So, everybody can miss me with that she killed bad guys shit because I recognize that I just think she's just as bad as they are and knows it.
I'm never voting her Innocent (Forgiven), it's a kindness I'm even considering not voting her at all. Unless I'm getting something out of voting her that way like a secured Amane and Mikoto Innocent verdict she can kick rocks.
Fuck her, the ideology she espouses, her justifications, the hill she lives on, the hill she'll die on and the horse she rode in on.
The worse sort of person to me is some nosey entitled son-of-a-bitch that comes into my life telling me their actions are going to make the world better by any means. So, if I have a problem with how they do things I can either shut up or they'll shut me up. Because useless weaklings should just be quiet and let themselves be protected by them.
Fuck that I'm not agreeing with that because that sort of thinking ends with people who look like me dead. Someone would have to have me all the way fucked up if they thought I'd agree to letting her of everyone here back out into society. There are enough people like that in my immediate vicinity to my ever-growing discomfort already.

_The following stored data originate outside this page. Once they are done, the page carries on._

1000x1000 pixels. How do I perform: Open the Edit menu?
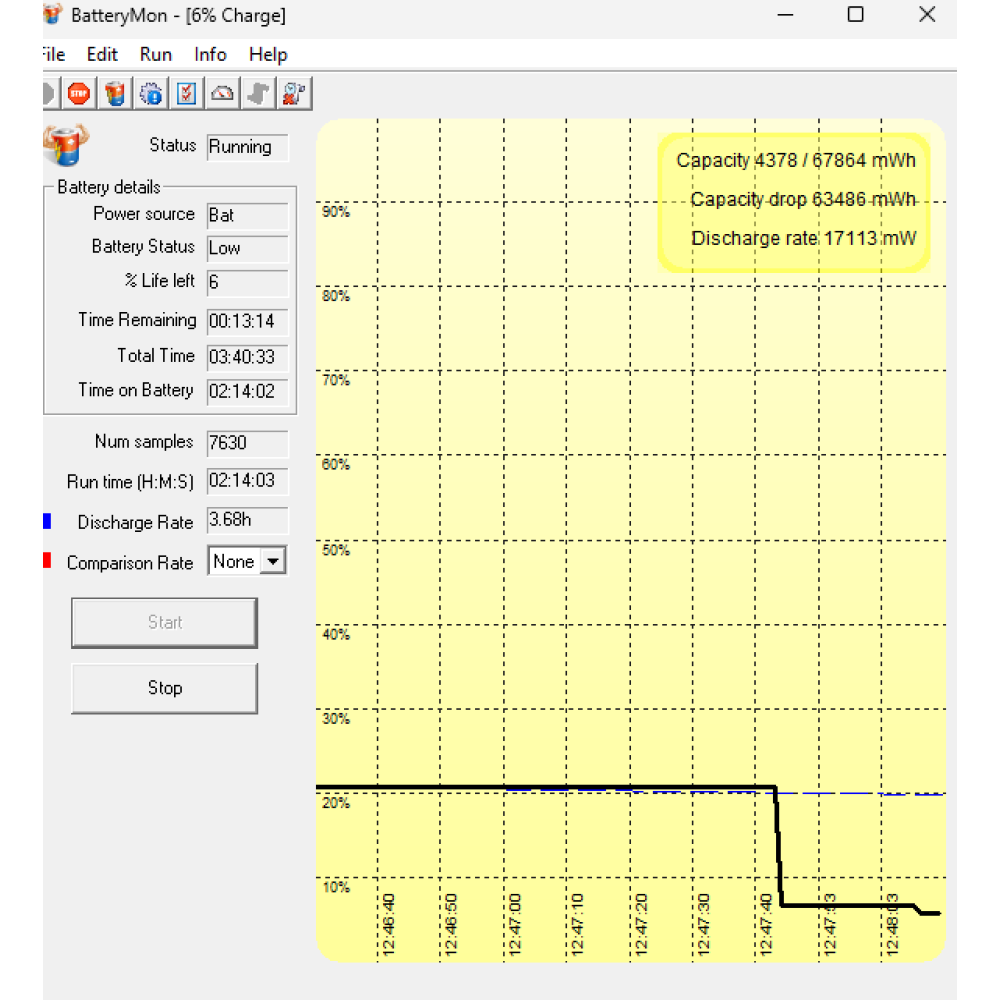(x=101, y=55)
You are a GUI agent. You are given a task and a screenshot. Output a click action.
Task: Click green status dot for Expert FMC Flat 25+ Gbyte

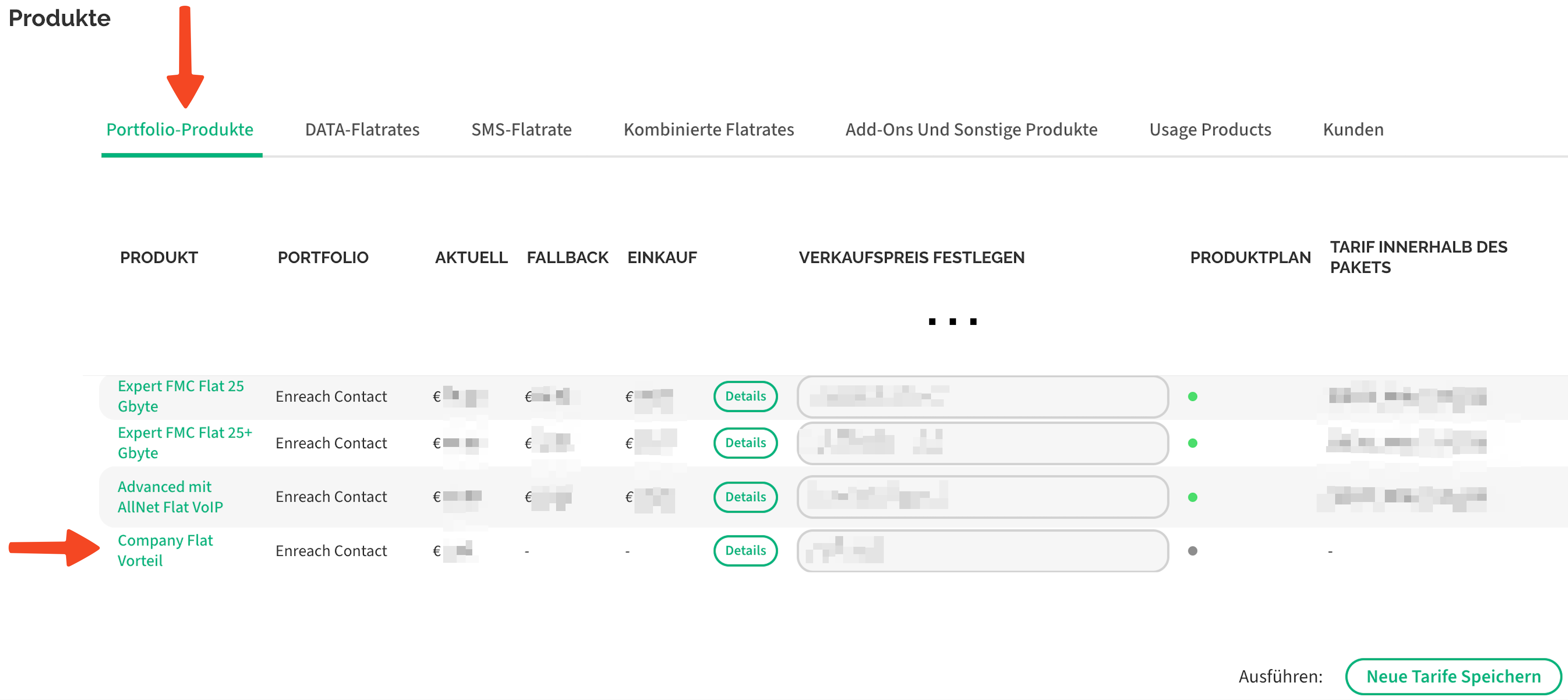[1193, 443]
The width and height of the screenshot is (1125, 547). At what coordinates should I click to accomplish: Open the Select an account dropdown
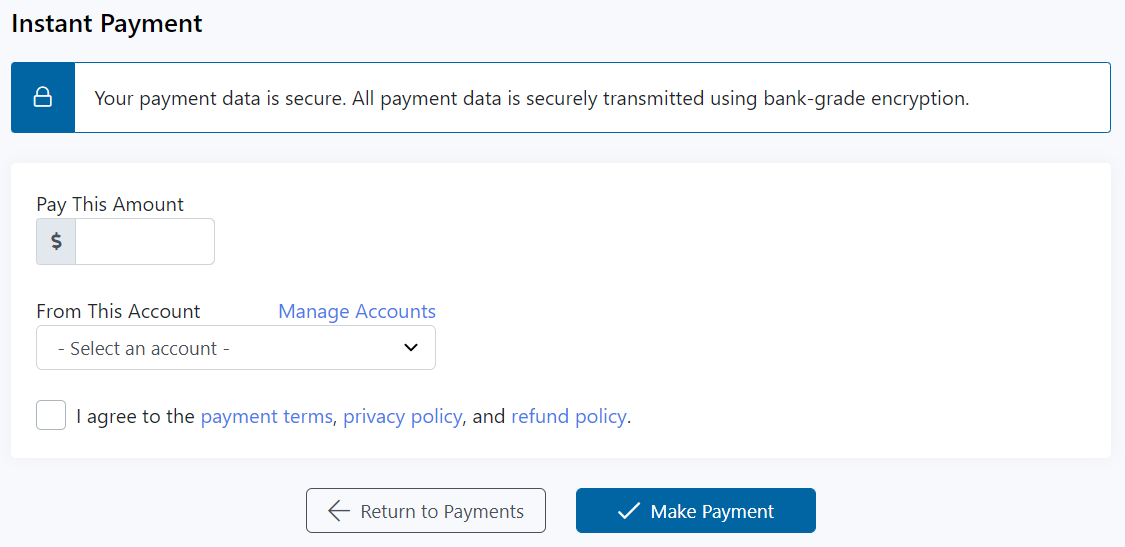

So, yeah normalize hating a bitch for no reason. Normalize not having to explain yourself because I'm not about to hurt my own feelings trying to explain how this mentality is dangerous and harmful to people who don't care. Because they'll never see this behavior as the issue it is.
Simply put it's not about anyone else's ability to understand my reasoning behind my actions. The thing most important to me is that I understand the reasoning behind my beliefs, and I at least put forth an effort to interrogate those. Even if through interrogating those things I arrive right back at the answer I started with.
I at least understand why people like Kotoko at the end of the day and recognize this is my bias alone. While fundamentally understanding how someone feels about any of the characters in Milgram doesn't define who they are as a person or what they're willing to let others get away with in the real world. So, I don't feel like I have to defend disliking anyone or how I vote a character because it's my opinion.
I'm just gonna do what's best for me and keep it moving. If she wasn't a character in a piece of media, I'd care more, but she is. So, I can recognize her good qualities. Those are however outweighed by the multiple red flags and sirens consistently going off every second because of my background belting the words,
WARNING! WARNING! IMMINENT THREAT TO SAFETY!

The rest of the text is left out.